Dal 1° ottobre 2024 è inoltre attiva la linea “Sostegno alla capitalizzazione”, che premia le PMI costituite in forma societaria che aumentano il proprio capitale sociale, riconoscendo un contributo maggiorato rispetto alla misura ordinaria.
Agevolazione Nuova Sabatini
La Nuova Sabatini prevede la concessione di contributi in conto impianti da parte del MIMIT a fronte di finanziamenti, bancari o leasing, erogati da banche/intermediari finanziari aderenti alla misura.
Il finanziamento può essere assistito dalla garanzia del “Fondo di garanzia per le piccole e medie imprese” fino all’80% dell’ammontare dell’importo richiesto e deve prevedere:
- durata non superiore a 5 anni;
- importo compreso tra 20 mila euro e 4 milioni di euro.
Il contributo a fondo perduto erogato dal MIMIT è determinato in misura pari al valore degli interessi calcolati, in via convenzionale, su un finanziamento della durata di cinque anni e di importo uguale all’investimento, ad un tasso d’interesse annuo pari al:
- 2,75% per gli investimenti ordinari;
- 3,575% per gli investimenti 4.0;
- 3,575% per gli investimenti green;
- 5% per le micro e piccole imprese (linea Capitalizzazione);
- 3,575% per le medie imprese (linea Capitalizzazione).

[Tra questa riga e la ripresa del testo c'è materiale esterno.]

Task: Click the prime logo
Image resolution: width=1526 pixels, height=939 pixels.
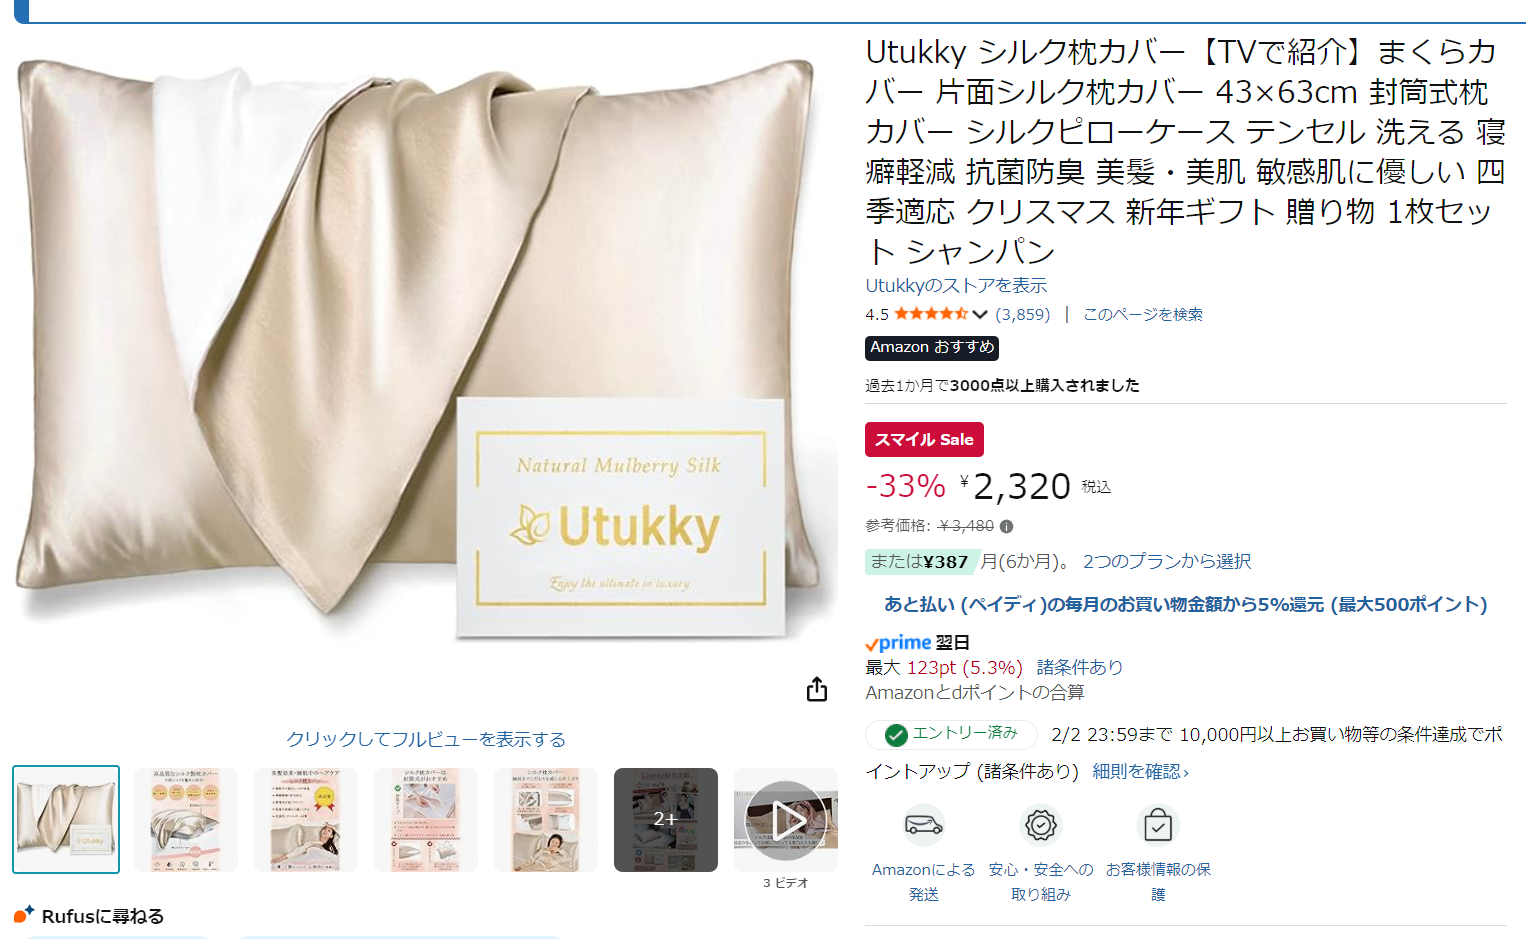Action: (x=898, y=643)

Il valore della misura nel 2026
Il rifinanziamento conferma il ruolo della Nuova Sabatini come leva strategica per accelerare la transizione digitale, sostenere la transizione green, incentivare l’innovazione dei processi produttivi e migliorare la competitività delle PMI.

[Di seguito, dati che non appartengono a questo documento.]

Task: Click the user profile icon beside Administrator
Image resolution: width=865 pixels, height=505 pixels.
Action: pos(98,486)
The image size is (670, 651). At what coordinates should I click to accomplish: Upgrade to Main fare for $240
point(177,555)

La misura valorizza le imprese che adottano una pianificazione tempestiva e strutturata degli investimenti, considerando la disponibilità limitata delle risorse.
Prepararsi per accedere ai fondi
Considerata la natura a sportello della misura, è fondamentale agire per tempo:
- valutando la fattibilità degli investimenti;
- verificando la bancabilità del progetto;
- analizzando eventuali cumuli con altri incentivi;
- predisponendo la documentazione necessaria per l’invio della domanda.